Activities —
**1)** According to the Hazebrouck cemetery text below, where is the War Graves Plot located?
**2)** Reproduce the part of the Hazebrouck cemetery text below starting at "From October 1914" and ending at "in the town.", word for word.

Excerpted passage —

Hazebrouck is a town lying about 56 kilometres south-east of Calais and is easily reached from Calais or Boulogne. The Communal Cemetery is on the south-western outskirts of the town. From the Grand Place in Hazebrouck follow the D916 Béthune road. Traverse the first set of traffic lights and the Communal Cemetery will be found 200 metres further along on the right hand side of the road, as indicated by a signpost. The War Graves Plot lies immediately inside the entrance to the cemetery.
From October 1914 to September 1917, Casualty Clearing Stations were posted at Hazebrouck. From September 1917 to September 1918, enemy shelling and bombing rendered the town unsafe for hospitals; but in September and October 1918, No 9 British Red Cross Hospital was in the town.
The British burials began in October 1914, and continued until July 1918. They were made at first among the civilian graves in the old Plots I and II, but after the Armistice these earlier burials were concentrated into the main British enclosure and the Plots were renumbered.

Data provided —
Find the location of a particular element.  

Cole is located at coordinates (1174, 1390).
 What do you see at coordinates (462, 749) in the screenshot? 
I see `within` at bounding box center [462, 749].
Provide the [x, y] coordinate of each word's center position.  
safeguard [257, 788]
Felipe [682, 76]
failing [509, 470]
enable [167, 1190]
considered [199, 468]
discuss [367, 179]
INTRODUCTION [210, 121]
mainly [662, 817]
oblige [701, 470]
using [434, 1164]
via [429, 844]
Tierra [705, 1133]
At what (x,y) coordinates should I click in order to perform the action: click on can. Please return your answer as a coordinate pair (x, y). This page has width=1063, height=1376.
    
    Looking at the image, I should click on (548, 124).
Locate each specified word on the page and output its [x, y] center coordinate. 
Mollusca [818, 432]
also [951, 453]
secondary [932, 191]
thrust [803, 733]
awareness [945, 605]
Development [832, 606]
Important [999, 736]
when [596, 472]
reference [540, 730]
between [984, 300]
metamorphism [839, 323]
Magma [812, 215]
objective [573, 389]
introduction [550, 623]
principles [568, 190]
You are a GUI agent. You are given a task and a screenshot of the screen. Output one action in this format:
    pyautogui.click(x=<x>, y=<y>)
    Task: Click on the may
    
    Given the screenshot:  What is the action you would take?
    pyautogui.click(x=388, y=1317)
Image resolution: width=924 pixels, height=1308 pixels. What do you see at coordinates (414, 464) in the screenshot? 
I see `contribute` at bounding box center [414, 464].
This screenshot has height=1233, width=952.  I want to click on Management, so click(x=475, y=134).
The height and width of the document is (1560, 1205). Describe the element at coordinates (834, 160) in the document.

Answers by task —
**1)** Immediately inside the entrance to the cemetery.

**2)**
From October 1914 to September 1917, Casualty Clearing Stations were posted at Hazebrouck. From September 1917 to September 1918, enemy shelling and bombing rendered the town unsafe for hospitals; but in September and October 1918, No 9 British Red Cross Hospital was in the town.